Losing or dropping health insurance coverage for unforeseen reasons is known as “churning.” Churning affects the continuity of care between the doctor and patient, may lead to costly emergency room visits instead of less expensive primary care visits, and is an administrative nightmare for insurers.
The Affordable Care Act added another wrinkle. Receipt of subsidies on the federal exchange is dependent on household income and family size. Family circumstances such as a birth, divorce, or relocation could affect subsidy eligibility. Coverage without subsidies could be unaffordable for some and lead to many dropping coverage throughout the year due to changing circumstances.

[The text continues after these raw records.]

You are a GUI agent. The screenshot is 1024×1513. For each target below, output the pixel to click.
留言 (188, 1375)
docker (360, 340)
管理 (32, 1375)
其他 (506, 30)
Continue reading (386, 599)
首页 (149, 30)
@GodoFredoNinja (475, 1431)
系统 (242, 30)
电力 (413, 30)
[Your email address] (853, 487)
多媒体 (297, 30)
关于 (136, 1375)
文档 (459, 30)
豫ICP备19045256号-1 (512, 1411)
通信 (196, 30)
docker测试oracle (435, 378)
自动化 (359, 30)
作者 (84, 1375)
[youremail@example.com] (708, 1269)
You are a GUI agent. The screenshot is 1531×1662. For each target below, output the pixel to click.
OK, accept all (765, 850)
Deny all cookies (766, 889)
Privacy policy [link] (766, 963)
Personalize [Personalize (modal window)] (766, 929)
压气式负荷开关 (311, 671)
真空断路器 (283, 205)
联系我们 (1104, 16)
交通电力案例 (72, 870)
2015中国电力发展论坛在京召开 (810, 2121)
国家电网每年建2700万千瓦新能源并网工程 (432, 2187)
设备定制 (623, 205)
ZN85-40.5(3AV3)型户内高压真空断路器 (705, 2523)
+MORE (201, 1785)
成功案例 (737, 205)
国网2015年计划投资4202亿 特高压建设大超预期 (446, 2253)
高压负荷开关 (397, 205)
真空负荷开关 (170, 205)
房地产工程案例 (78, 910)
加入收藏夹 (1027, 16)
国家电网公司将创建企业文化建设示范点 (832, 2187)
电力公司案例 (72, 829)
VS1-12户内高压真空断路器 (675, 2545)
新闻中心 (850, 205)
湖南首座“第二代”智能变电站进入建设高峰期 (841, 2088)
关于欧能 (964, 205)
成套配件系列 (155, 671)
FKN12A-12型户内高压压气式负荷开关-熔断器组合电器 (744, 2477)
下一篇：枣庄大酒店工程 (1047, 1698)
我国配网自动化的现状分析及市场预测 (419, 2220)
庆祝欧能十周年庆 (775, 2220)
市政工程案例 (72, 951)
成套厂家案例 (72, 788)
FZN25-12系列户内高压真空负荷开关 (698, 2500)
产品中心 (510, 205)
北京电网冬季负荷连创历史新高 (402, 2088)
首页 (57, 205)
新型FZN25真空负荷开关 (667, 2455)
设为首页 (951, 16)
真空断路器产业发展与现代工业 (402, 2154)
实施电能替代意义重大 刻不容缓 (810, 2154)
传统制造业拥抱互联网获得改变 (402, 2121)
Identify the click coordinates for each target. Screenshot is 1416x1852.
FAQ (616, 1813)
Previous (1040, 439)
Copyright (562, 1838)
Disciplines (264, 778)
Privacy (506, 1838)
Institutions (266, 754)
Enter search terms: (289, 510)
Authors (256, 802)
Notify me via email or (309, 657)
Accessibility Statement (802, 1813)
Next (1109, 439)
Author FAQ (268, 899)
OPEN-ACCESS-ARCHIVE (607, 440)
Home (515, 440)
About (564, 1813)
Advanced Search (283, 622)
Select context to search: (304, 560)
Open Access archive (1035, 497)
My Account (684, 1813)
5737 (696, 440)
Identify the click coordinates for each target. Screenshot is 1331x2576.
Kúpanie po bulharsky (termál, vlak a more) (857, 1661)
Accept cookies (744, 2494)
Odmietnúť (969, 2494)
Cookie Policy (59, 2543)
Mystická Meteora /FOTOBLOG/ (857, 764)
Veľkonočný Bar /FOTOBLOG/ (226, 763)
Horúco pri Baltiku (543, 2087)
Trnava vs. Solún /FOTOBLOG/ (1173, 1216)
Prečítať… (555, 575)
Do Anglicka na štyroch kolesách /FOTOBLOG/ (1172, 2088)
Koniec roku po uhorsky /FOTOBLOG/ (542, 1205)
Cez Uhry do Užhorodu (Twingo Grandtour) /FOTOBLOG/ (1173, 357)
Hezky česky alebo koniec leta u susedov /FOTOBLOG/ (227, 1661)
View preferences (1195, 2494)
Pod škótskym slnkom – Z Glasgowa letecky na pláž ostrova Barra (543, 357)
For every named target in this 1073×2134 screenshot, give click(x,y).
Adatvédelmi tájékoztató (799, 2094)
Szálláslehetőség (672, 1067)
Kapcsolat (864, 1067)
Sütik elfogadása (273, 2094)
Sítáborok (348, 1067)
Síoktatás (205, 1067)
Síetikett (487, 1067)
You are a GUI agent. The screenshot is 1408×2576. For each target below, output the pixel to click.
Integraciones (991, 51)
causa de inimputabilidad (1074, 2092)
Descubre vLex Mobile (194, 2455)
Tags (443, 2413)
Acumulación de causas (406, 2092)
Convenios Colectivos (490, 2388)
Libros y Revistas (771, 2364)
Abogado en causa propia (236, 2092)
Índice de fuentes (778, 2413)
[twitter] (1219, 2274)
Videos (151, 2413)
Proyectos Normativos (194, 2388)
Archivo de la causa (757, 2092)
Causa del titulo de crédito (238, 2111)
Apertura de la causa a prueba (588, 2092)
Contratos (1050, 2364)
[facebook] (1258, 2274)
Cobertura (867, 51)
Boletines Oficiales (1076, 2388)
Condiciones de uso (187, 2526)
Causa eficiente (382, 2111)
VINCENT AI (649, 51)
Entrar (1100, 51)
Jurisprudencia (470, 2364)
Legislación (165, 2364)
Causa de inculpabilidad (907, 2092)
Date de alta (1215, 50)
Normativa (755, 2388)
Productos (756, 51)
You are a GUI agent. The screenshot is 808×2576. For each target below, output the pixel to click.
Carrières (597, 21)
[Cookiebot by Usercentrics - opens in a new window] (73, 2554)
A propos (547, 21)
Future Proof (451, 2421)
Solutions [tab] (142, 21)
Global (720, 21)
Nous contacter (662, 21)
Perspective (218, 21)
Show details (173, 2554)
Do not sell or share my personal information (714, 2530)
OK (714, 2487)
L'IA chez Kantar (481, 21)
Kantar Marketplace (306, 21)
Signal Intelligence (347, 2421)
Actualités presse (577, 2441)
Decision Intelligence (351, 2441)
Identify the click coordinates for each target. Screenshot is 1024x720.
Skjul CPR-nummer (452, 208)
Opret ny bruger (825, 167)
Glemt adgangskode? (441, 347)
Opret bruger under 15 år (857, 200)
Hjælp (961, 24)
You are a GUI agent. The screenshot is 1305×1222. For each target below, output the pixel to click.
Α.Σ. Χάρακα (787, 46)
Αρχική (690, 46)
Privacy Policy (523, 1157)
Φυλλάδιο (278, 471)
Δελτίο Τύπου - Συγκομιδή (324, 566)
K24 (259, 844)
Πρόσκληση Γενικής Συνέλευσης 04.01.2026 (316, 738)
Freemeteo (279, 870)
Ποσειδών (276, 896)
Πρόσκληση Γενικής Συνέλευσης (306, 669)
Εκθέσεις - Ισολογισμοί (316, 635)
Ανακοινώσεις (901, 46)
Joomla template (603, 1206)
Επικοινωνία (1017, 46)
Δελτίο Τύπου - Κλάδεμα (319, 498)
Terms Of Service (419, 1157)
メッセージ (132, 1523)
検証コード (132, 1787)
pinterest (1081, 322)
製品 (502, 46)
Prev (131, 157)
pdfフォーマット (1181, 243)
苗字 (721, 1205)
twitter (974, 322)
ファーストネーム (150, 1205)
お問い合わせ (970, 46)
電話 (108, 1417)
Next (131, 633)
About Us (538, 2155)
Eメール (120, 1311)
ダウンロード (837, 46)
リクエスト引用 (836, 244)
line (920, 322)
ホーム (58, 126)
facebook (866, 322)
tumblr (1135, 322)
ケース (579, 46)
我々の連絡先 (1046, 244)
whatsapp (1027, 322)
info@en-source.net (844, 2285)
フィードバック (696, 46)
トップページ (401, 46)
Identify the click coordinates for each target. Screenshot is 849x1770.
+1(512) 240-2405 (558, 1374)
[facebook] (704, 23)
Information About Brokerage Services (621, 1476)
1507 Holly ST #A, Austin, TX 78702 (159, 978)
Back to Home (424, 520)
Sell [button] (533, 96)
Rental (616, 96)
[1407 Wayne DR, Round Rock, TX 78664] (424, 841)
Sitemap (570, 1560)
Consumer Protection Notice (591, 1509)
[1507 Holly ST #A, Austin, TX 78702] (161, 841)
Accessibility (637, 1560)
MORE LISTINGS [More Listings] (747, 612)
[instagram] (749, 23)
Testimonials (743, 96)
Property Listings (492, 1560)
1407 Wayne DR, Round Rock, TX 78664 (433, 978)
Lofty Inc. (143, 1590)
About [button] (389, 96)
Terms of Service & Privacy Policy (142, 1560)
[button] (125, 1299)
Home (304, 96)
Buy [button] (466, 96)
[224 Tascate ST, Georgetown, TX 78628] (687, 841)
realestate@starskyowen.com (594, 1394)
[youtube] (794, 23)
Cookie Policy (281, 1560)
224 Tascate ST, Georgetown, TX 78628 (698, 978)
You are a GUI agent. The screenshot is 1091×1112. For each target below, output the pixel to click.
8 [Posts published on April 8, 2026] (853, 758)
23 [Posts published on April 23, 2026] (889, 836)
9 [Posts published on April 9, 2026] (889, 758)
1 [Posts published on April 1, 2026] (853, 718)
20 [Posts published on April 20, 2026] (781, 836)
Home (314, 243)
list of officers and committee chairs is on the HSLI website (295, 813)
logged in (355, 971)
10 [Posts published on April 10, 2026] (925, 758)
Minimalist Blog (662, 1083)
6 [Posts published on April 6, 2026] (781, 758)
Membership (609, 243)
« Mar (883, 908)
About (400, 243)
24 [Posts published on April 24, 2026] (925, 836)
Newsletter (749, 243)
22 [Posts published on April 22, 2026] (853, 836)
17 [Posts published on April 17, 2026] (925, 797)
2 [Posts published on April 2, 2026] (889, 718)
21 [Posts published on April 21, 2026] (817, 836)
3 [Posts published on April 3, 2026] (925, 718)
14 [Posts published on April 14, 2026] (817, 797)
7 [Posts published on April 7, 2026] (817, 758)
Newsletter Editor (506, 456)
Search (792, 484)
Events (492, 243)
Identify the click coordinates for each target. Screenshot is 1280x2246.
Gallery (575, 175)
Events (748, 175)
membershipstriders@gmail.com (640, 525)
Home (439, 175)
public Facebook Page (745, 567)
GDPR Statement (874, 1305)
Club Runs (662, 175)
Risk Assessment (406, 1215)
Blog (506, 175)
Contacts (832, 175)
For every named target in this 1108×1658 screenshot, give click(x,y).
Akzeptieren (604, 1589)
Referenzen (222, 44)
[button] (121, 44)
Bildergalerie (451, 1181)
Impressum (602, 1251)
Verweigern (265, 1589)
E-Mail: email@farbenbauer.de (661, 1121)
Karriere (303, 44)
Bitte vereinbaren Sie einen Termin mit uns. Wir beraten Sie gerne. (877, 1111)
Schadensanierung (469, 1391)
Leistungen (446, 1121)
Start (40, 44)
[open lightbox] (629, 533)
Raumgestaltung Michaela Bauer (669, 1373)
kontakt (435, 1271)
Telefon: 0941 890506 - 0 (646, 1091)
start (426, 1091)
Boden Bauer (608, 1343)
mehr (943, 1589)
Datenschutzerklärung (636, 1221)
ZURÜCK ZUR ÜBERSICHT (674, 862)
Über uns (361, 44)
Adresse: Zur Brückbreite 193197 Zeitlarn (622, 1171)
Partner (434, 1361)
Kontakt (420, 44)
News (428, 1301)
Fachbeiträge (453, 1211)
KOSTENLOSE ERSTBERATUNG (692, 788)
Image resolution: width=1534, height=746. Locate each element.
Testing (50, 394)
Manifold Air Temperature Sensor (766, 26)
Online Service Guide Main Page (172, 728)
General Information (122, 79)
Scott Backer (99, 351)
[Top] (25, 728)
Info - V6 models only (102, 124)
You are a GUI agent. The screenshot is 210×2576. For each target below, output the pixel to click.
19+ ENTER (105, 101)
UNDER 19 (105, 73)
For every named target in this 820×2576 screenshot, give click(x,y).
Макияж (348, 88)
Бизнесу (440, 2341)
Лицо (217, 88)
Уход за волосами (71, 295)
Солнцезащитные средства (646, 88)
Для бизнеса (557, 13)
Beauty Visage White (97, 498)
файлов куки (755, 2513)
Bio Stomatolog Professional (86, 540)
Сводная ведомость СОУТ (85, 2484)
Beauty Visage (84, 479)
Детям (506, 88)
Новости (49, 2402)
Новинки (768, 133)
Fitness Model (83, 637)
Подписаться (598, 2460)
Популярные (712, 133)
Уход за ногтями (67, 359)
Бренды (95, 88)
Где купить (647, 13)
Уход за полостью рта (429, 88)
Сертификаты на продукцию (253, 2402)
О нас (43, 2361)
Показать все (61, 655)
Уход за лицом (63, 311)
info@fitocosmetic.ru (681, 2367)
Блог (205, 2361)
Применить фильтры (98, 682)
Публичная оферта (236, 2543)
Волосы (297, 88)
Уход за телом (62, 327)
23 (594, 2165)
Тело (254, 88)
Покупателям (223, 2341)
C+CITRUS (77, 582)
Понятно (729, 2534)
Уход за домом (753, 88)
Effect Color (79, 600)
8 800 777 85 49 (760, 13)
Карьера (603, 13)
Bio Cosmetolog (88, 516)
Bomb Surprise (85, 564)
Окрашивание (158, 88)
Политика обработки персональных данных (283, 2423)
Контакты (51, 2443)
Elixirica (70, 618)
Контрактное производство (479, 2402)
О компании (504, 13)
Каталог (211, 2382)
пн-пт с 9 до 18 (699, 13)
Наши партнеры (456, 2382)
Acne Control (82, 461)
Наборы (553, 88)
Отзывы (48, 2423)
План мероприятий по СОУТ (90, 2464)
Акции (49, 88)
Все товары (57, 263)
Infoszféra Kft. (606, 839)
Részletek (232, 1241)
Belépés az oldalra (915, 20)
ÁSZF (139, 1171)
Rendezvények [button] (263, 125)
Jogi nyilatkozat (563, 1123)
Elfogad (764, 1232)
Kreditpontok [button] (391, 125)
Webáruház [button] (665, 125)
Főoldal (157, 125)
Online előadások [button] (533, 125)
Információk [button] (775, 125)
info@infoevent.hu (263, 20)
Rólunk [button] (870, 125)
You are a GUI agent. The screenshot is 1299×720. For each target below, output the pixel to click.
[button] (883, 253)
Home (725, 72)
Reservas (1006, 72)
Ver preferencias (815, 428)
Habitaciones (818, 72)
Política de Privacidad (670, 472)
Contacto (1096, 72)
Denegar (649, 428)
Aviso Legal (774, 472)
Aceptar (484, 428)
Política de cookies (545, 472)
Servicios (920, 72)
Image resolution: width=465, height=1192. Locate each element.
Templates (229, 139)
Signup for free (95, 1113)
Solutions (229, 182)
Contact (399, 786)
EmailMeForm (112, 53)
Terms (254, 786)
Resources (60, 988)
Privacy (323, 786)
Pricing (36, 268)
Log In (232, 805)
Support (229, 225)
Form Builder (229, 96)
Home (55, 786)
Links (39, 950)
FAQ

Churning is likely among Medicaid recipients as well. A consumer’s income may rise above Medicaid eligibility throughout the year, but that consumer will then become eligible for subsidized coverage on the public exchange. Changing coverage, rather than dropping, eliminates most of the problems inherent in churning. In states that did not expand Medicaid, like Wisconsin, if incomes rise too high a consumer may become ineligible for Medicaid and for subsidies on the public exchange as well. These consumers will likely remain uninsured.
Additionally, changes in family status make a consumer eligible to enroll in the public exchange outside the annual open enrollment period, called a special enrollment period. A consumer qualifies for a special enrollment period of 60 days following certain life events that involve a change in family status. Therefore, a previously uninsured consumer could become insured anytime throughout the year due to changing life circumstances.